Behind the scene player in the Japan’s booming tourism
The number of inbound travellers to Japan as of 2017 reached a maximum level of 28,969,000 people, the first time since the records began.
Frequent natural disasters in the first half of this year slowed down the increase of visitors, however, the number once again gains the comeback and may possibly renew the record.
The year 2018 definitely becomes the major turning point for the tourism in Japan.
The Guide-Interpreter Business Law was revised for the first time in about 70 years in the last January, allowing even non-licenced individuals to provide international visitors with travel guide services using foreign languages, although such services were only permitted to the Government-Licensed “Tour-Guide Interpreters”.
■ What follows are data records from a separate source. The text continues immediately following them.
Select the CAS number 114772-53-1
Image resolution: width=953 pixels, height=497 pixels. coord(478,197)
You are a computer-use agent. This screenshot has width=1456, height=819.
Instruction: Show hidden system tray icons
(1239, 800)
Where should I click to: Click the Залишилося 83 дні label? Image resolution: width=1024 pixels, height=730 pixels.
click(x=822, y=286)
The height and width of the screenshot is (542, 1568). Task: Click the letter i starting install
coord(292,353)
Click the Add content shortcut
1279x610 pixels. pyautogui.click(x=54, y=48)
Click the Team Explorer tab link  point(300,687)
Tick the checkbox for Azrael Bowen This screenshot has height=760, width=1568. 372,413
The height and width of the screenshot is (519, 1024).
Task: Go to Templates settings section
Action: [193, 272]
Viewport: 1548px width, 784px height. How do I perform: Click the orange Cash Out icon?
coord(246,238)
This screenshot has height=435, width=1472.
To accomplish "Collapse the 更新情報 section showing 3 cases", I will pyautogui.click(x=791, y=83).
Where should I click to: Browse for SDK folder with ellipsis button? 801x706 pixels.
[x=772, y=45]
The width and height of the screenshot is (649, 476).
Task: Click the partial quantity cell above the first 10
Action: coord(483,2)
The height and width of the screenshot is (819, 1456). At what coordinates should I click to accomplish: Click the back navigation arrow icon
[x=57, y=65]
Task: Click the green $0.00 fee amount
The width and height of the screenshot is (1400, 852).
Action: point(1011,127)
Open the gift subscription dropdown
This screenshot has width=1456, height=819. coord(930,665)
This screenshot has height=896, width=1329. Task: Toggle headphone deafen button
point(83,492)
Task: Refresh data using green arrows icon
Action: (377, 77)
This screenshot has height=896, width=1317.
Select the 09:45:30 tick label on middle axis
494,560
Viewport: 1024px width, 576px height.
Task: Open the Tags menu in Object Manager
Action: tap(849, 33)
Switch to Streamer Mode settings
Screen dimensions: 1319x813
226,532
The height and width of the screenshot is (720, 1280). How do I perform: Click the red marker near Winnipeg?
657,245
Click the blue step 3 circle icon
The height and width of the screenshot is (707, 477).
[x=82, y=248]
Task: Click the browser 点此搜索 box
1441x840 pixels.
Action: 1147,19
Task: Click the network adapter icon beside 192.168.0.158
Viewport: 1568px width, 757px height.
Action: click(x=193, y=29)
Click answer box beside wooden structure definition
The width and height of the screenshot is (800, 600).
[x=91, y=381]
The new law amendment is presumably intended to make up for the shortage of the “Tour-guide Interpreters”, however, this revision enables non-Japanese individuals get paid for their guide services using foreign languages, and made a great impact on the active qualified guides.
Major tourism-oriented countries such as Spain and Italy have intensified efforts to crackdown on non-licensed guides, on the other hand, Japan runs completely counter to them.
Non-licensed guides are not the only rivals for the qualified guides. Most of the tourists have smartphones and they are easily accessible to the internet to get whatever information they want and the GPS takes them to the destination. One of my guests asked me to speak to her smartphone in my previous tour. I was surprised that the translation apps started speaking in Italian.
On the other hand, Information Technology has brought us a dramatic change in the inbound tourism in Japan. The most booming is the on-line tour marketplace. That is the Customer-to-Customer (C2C) markets providing an innovative ways to allow customers to interact with tour guides. The guides conventionally get work from travel agencies but new methods expand opportunities for guides. But things are no that easy. It is common that communications end up in “information purpose only” and the “customer” becomes disconnected all of sudden.
Recently, more and more foreign tourists are interested in spending a special time instead of doing the general sightseeing. I am delighted to take such guests to the Japanese cultural experience programs.
Intended meanings in carefully choreographed gestures
seasonal designs arranged in the kimono
Aesthetic found in the details
Subjects of interest vary person to person. I am more than happy to help my guests better understand Japan and I am flattered and honored when they enjoy and appreciate the time spent in the cultural experience programs.
We hosted the cultural program of “The Classical Japanese Dance” in Ginza, Tokyo recently.
The guest were fascinated by the excellent performing artists in the lessons. It was such a luxurious experience indeed.
The role of the Tour-Guide Interpreters will be changing as the time goes by. I’d like to commit myself to promoting cultural activities in the many years to come.